=== INSTRUCTION ===
Convert the lines of the data from the line with "商品・サービスについて (437, 246)" up to and including the line with "Нет в наличии (289, 304)" into a numbered list, leaving out any blank lines.

[Element lookup records]

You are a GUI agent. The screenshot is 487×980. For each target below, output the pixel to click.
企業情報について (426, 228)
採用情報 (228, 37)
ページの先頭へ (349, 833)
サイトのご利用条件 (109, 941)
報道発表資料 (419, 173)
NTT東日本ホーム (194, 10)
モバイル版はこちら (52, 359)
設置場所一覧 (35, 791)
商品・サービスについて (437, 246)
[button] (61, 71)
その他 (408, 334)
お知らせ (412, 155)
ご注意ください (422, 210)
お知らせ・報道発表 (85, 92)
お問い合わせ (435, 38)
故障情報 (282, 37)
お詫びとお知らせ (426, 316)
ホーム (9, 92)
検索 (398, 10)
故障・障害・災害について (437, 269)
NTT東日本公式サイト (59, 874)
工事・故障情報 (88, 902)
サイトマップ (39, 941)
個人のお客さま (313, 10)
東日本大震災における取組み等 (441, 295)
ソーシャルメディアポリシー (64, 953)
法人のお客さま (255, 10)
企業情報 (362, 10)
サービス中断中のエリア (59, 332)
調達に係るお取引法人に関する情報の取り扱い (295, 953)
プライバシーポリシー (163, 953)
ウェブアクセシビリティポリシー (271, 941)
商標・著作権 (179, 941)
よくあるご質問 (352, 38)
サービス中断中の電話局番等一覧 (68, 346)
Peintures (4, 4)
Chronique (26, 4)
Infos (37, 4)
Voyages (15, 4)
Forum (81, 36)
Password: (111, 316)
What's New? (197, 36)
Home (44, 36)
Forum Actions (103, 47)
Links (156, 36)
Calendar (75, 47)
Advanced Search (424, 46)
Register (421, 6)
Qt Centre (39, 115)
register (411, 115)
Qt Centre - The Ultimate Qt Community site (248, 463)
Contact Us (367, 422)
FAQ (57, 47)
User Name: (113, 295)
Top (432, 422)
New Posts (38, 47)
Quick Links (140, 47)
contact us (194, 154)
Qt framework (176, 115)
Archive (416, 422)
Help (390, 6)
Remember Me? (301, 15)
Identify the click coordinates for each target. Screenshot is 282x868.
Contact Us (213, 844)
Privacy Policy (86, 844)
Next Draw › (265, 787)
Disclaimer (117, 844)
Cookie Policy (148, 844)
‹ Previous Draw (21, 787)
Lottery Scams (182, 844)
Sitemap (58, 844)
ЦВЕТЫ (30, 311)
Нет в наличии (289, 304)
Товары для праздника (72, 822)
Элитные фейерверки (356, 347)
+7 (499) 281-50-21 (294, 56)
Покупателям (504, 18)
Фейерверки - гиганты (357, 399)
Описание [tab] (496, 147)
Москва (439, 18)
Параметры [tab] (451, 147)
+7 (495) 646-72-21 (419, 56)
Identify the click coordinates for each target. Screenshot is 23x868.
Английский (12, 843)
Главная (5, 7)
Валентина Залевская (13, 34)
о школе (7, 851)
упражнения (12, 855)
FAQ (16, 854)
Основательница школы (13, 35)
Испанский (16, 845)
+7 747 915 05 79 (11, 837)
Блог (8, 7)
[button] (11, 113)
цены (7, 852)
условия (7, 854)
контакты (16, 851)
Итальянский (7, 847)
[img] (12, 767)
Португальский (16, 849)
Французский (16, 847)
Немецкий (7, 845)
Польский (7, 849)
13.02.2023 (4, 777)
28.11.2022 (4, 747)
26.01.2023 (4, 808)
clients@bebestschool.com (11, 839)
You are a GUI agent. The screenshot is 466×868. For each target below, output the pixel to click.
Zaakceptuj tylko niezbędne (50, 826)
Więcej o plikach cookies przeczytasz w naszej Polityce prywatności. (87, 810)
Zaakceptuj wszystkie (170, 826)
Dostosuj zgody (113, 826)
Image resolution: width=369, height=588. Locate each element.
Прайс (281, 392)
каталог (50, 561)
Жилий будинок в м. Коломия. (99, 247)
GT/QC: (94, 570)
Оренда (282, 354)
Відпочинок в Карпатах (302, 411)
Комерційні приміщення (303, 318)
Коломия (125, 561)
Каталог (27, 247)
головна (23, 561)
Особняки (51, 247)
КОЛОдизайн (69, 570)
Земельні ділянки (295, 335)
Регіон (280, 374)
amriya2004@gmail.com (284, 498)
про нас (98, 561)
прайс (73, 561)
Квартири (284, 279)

=== ANSWER FOR THIS EXERCISE ===
1. 商品・サービスについて (437, 246)
2. [button] (61, 71)
3. その他 (408, 334)
4. お知らせ (412, 155)
5. ご注意ください (422, 210)
6. お知らせ・報道発表 (85, 92)
7. お問い合わせ (435, 38)
8. 故障情報 (282, 37)
9. お詫びとお知らせ (426, 316)
10. ホーム (9, 92)
11. 検索 (398, 10)
12. 故障・障害・災害について (437, 269)
13. NTT東日本公式サイト (59, 874)
14. 工事・故障情報 (88, 902)
15. サイトマップ (39, 941)
16. 個人のお客さま (313, 10)
17. 東日本大震災における取組み等 (441, 295)
18. ソーシャルメディアポリシー (64, 953)
19. 法人のお客さま (255, 10)
20. 企業情報 (362, 10)
21. サービス中断中のエリア (59, 332)
22. 調達に係るお取引法人に関する情報の取り扱い (295, 953)
23. プライバシーポリシー (163, 953)
24. ウェブアクセシビリティポリシー (271, 941)
25. 商標・著作権 (179, 941)
26. よくあるご質問 (352, 38)
27. サービス中断中の電話局番等一覧 (68, 346)
28. Peintures (4, 4)
29. Chronique (26, 4)
30. Infos (37, 4)
31. Voyages (15, 4)
32. Forum (81, 36)
33. Password: (111, 316)
34. What's New? (197, 36)
35. Home (44, 36)
36. Forum Actions (103, 47)
37. Links (156, 36)
38. Calendar (75, 47)
39. Advanced Search (424, 46)
40. Register (421, 6)
41. Qt Centre (39, 115)
42. register (411, 115)
43. Qt Centre - The Ultimate Qt Community site (248, 463)
44. Contact Us (367, 422)
45. FAQ (57, 47)
46. User Name: (113, 295)
47. Top (432, 422)
48. New Posts (38, 47)
49. Quick Links (140, 47)
50. contact us (194, 154)
51. Qt framework (176, 115)
52. Archive (416, 422)
53. Help (390, 6)
54. Remember Me? (301, 15)
55. Identify the click coordinates for each target. Screenshot is 282x868.
56. Contact Us (213, 844)
57. Privacy Policy (86, 844)
58. Next Draw › (265, 787)
59. Disclaimer (117, 844)
60. Cookie Policy (148, 844)
61. ‹ Previous Draw (21, 787)
62. Lottery Scams (182, 844)
63. Sitemap (58, 844)
64. ЦВЕТЫ (30, 311)
65. Нет в наличии (289, 304)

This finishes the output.